Il s’agit surtout d’orgues importants, placés dans des villes moyennes. Citons quelques exemples significatifs : Mirecourt, Châtel-sur-Moselle, Cornimont, Gérardmer, Remiremont, Rupt-sur-Moselle, Le Thillot, Bruyères, Darney.
Il s’agit aussi d’orgues plus modestes (une douzaine de jeux sur deux claviers et pédalier), en nombre plus réduit, environ une dizaine. Citons Eloyes, Lépanges-sur- Vologne, Docelles, Deyvillers, Jeuxey, Moriville, Pouxeux, Vincey, Taintrux.

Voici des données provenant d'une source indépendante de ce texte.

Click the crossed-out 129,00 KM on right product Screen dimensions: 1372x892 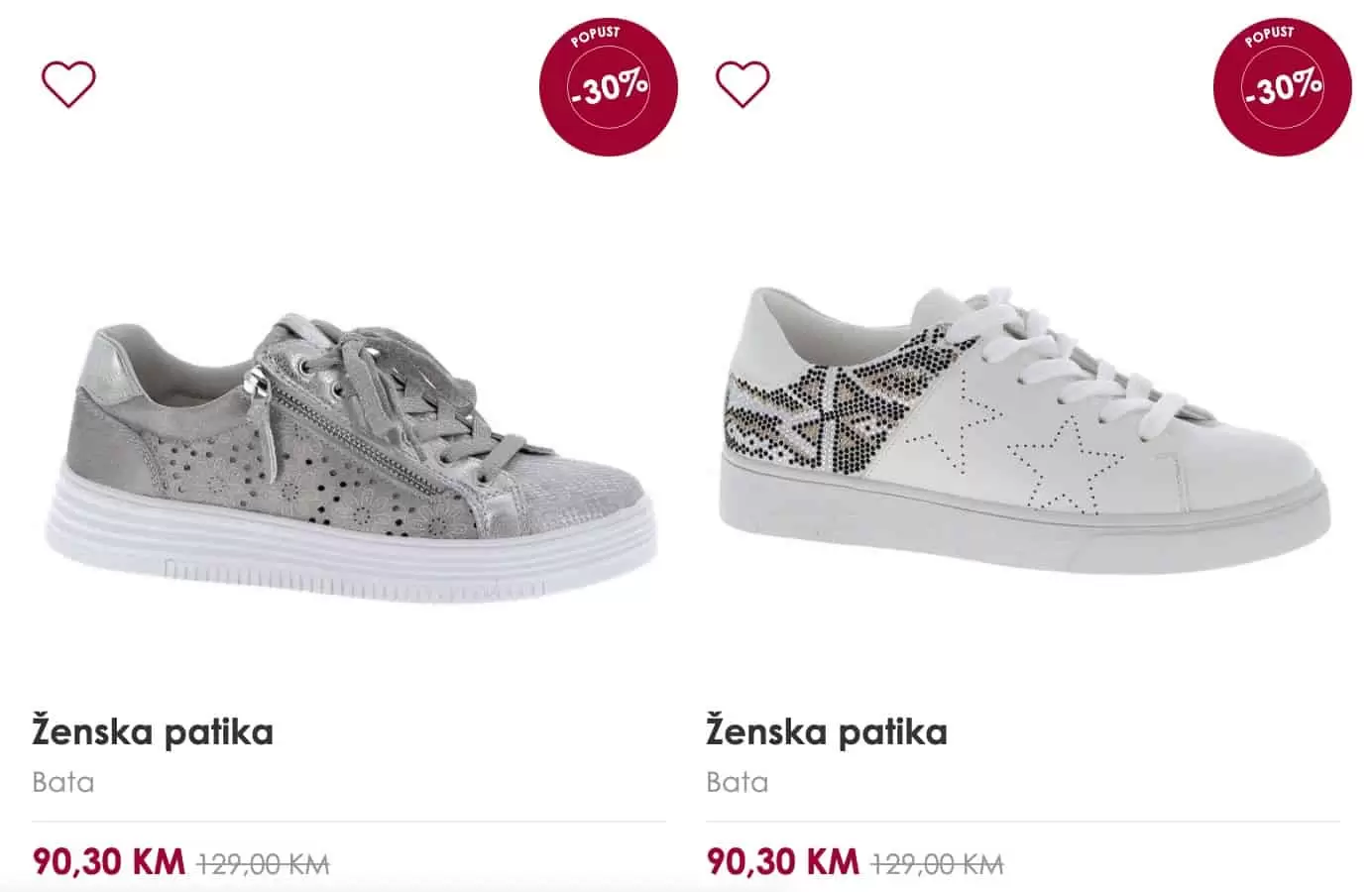938,864
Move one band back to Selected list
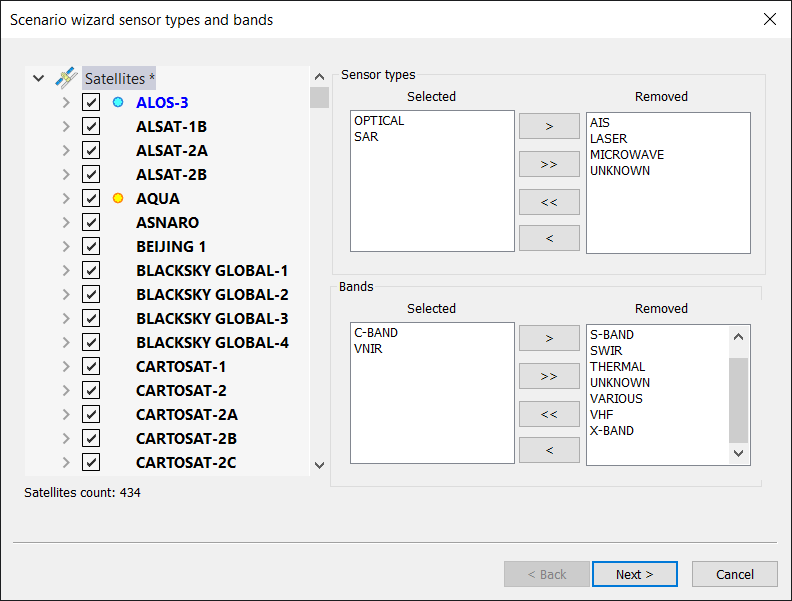The width and height of the screenshot is (792, 601). coord(549,450)
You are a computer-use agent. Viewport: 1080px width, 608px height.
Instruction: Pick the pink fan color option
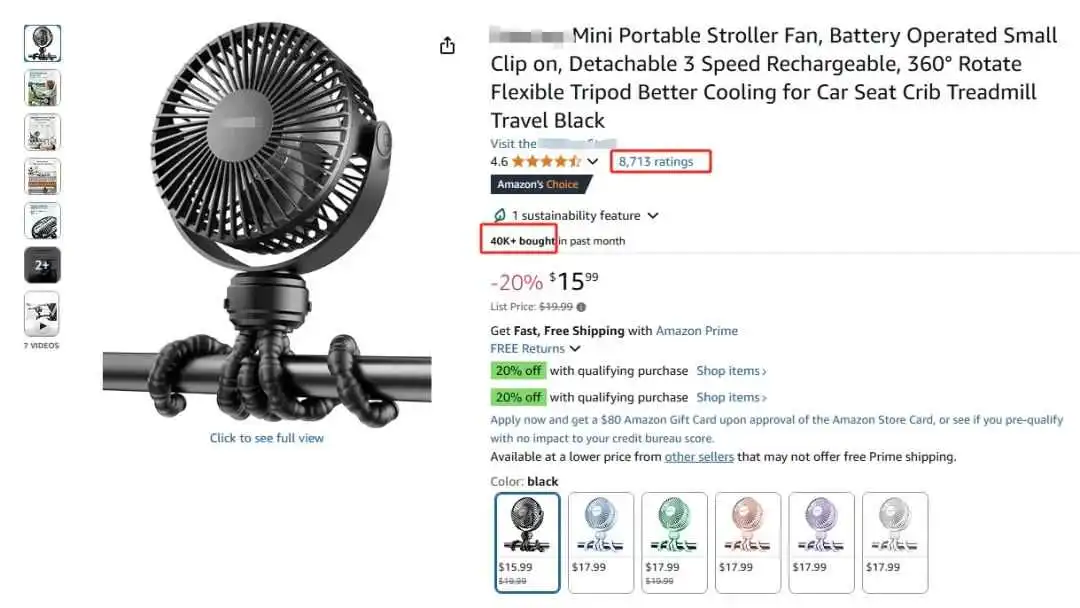(748, 543)
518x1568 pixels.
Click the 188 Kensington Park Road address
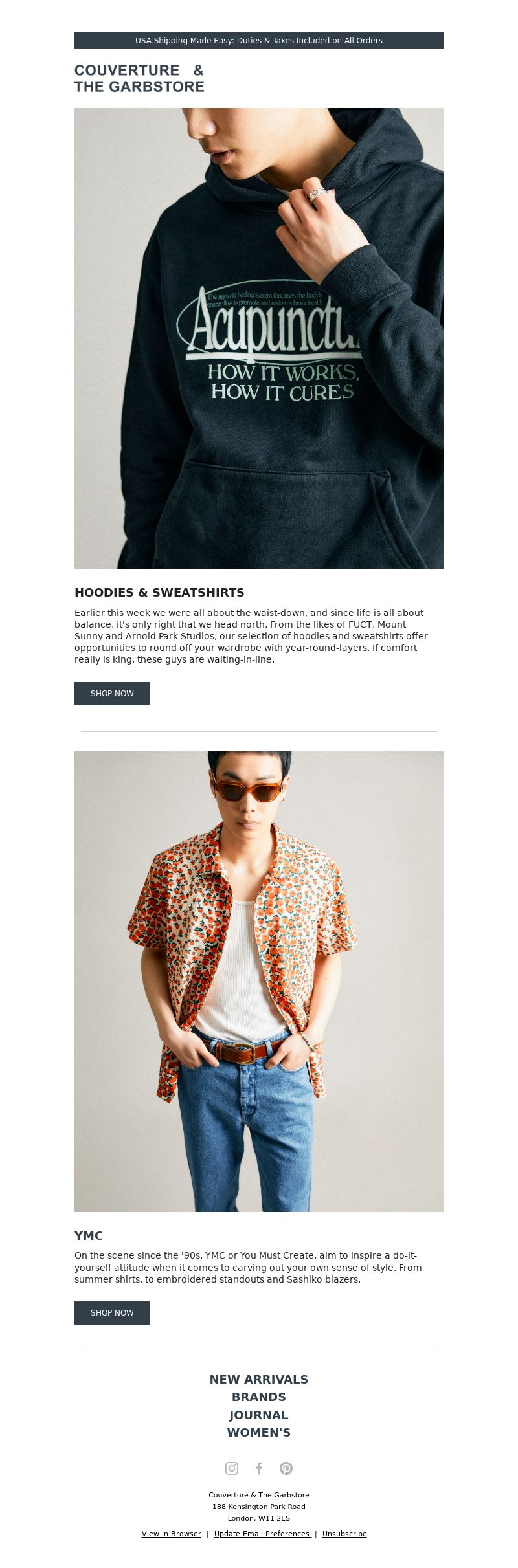click(259, 1507)
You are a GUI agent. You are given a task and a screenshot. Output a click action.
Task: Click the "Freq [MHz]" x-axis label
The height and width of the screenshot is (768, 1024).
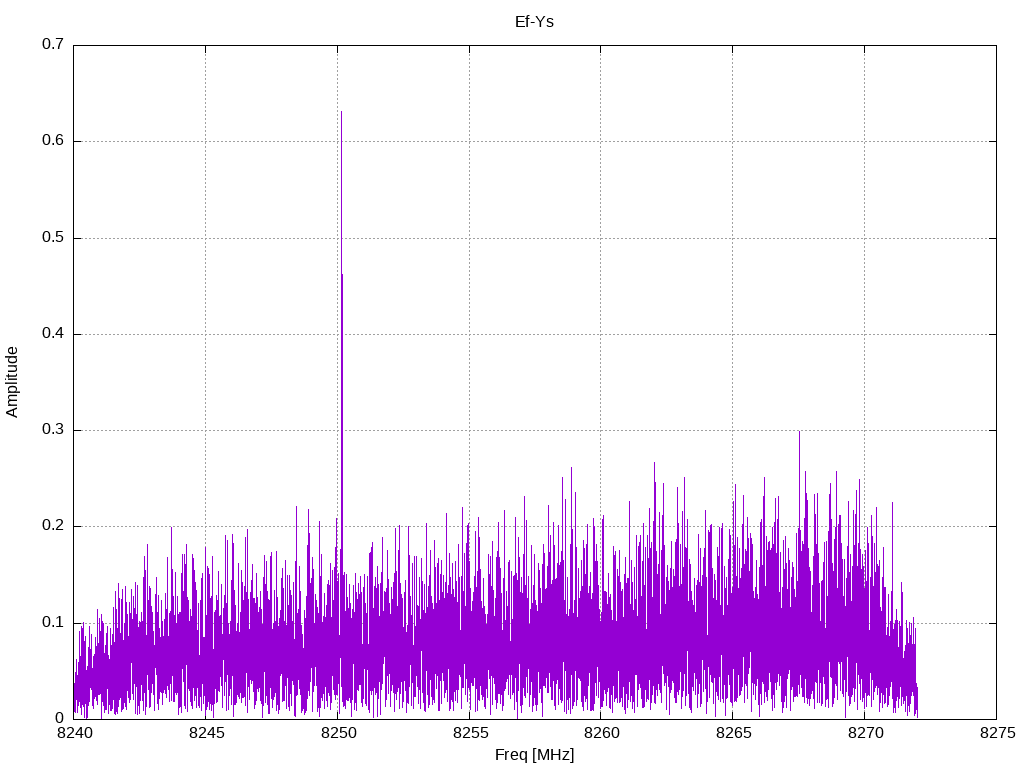534,755
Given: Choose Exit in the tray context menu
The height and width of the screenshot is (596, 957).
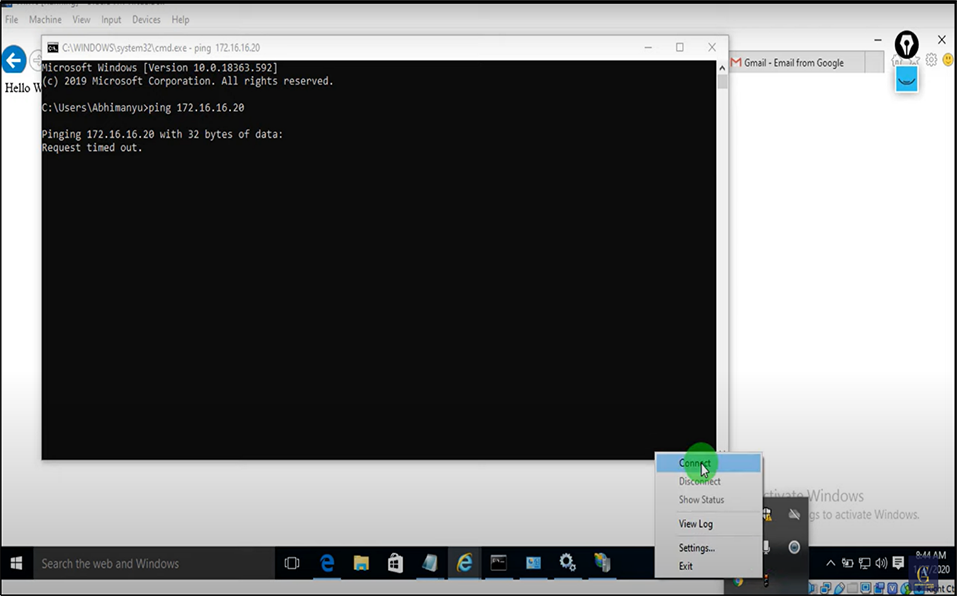Looking at the screenshot, I should [x=686, y=566].
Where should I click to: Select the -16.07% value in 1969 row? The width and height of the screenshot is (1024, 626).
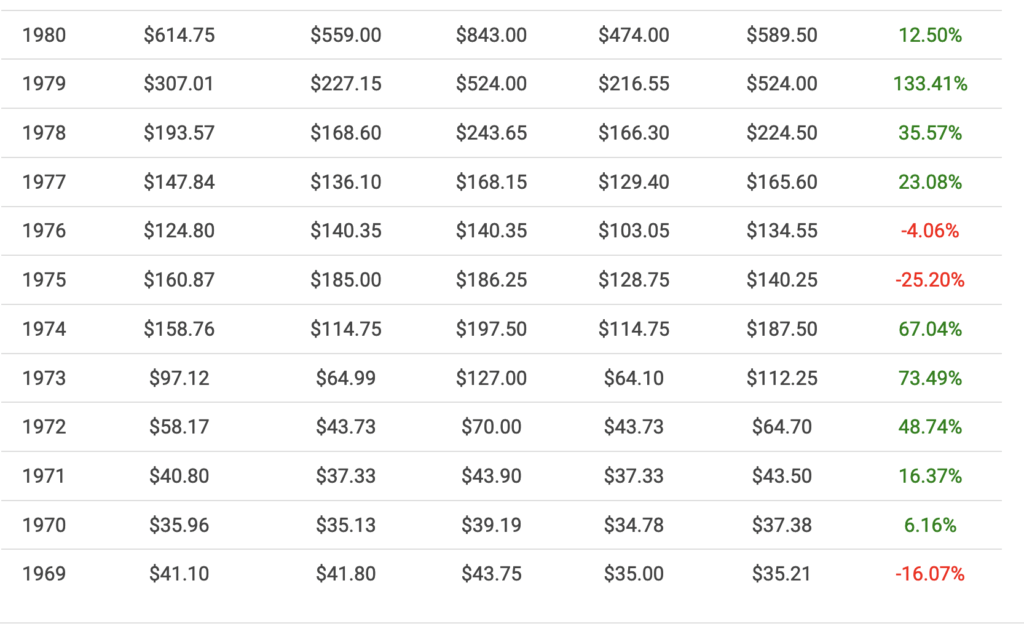coord(930,574)
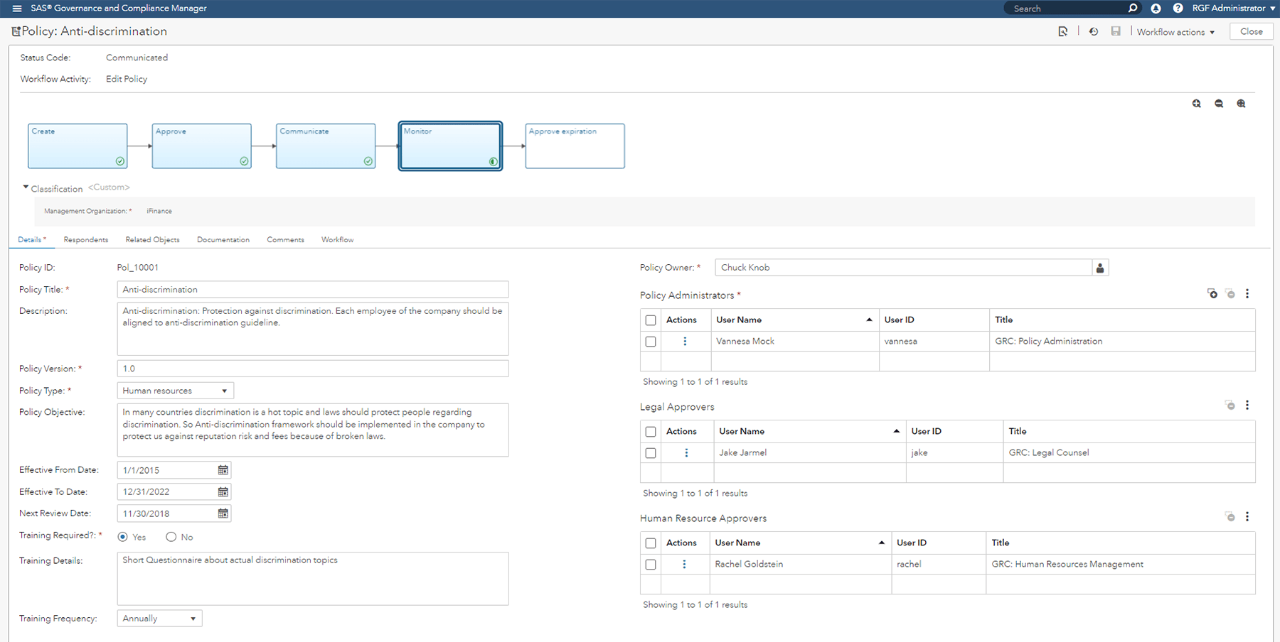Open row actions for Jake Jarmel
Screen dimensions: 1280x642
coord(686,453)
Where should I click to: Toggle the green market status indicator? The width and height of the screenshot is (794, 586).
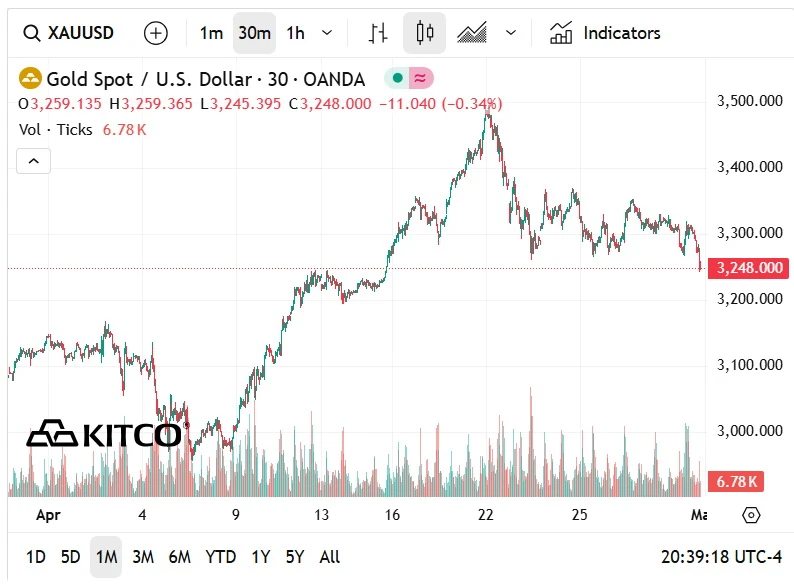397,79
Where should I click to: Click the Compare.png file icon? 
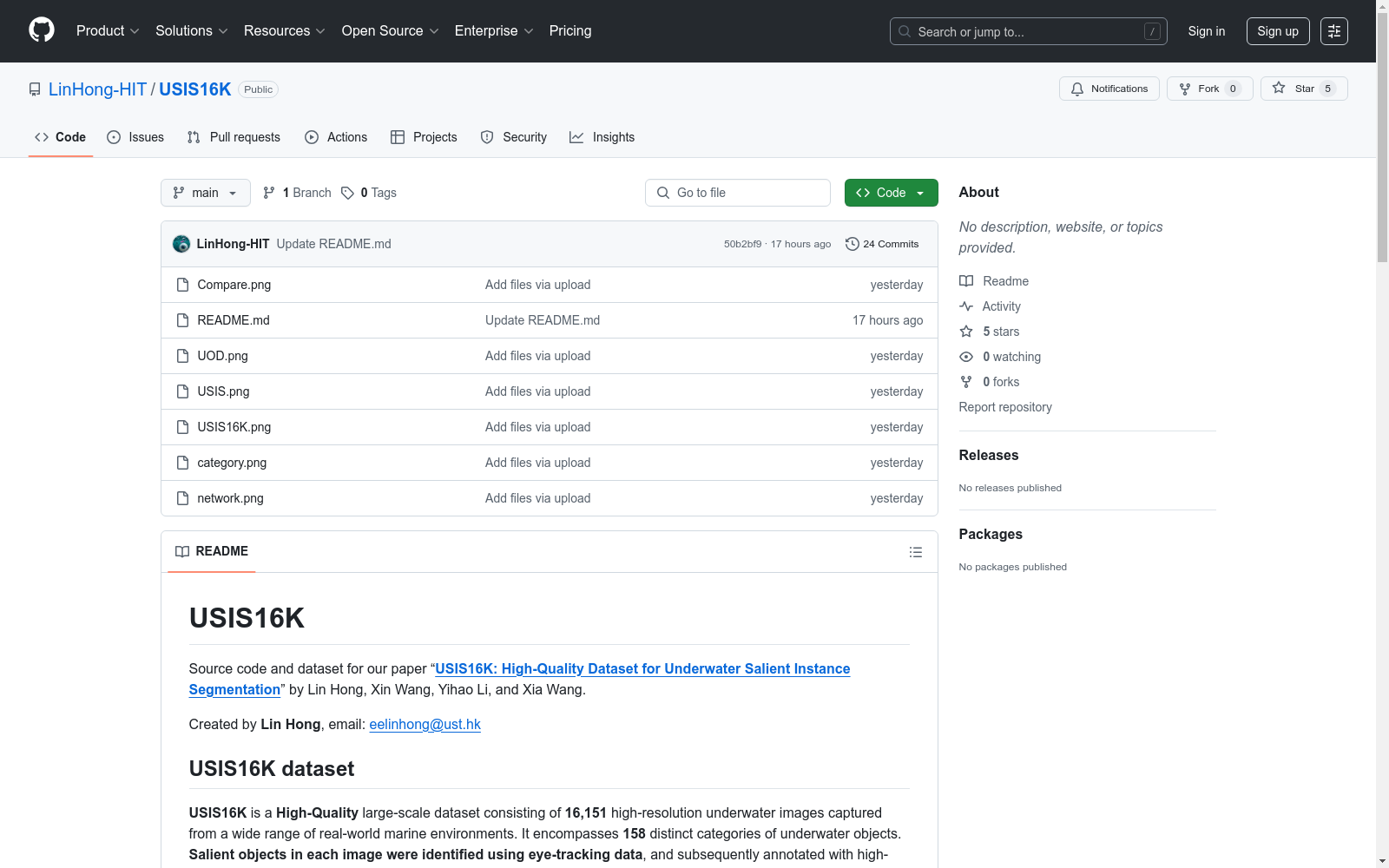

3. L’impulsion donnée par l’Inventaire de 1991 est restée sans effet sur une cinquantaine d’instruments. Il s’agit d’une demi-douzaine d’orgues importants, déjà en mauvais état en 1991 et qui sont allés jusqu’à devenir injouables. Le plus monumental est le grand orgue de la basilique Saint-Maurice d’Épinal. Mais il y a aussi les orgues de Dompaire, Mattaincourt, Moyenmoutier, Senones, Lamarche.
Les autres laissés-pour-compte sont des instruments moyens ou petits, déjà déclarés il y a vingt ans “très dégradés, totalement injouables”. Aujourd’hui ils sont à l’abandon, livrés au pillage ou devenus repaires d’animaux nuisibles. On les trouve dans la plaine, autour de Mirecourt où jadis de nombreux facteurs ont œuvré, ou dans la région centre à proximité de Rambervillers où se trouve encore en activité la seule manufacture d’orgues vosgienne, et quelques-uns dans la zone montagne. Ces instruments à traction mécanique, de construction robuste, sont tout à fait réparables, même après des années de silence. Ils témoignent d’un savoir-faire artisanal exceptionnel et ont souvent une qualité sonore surprenante.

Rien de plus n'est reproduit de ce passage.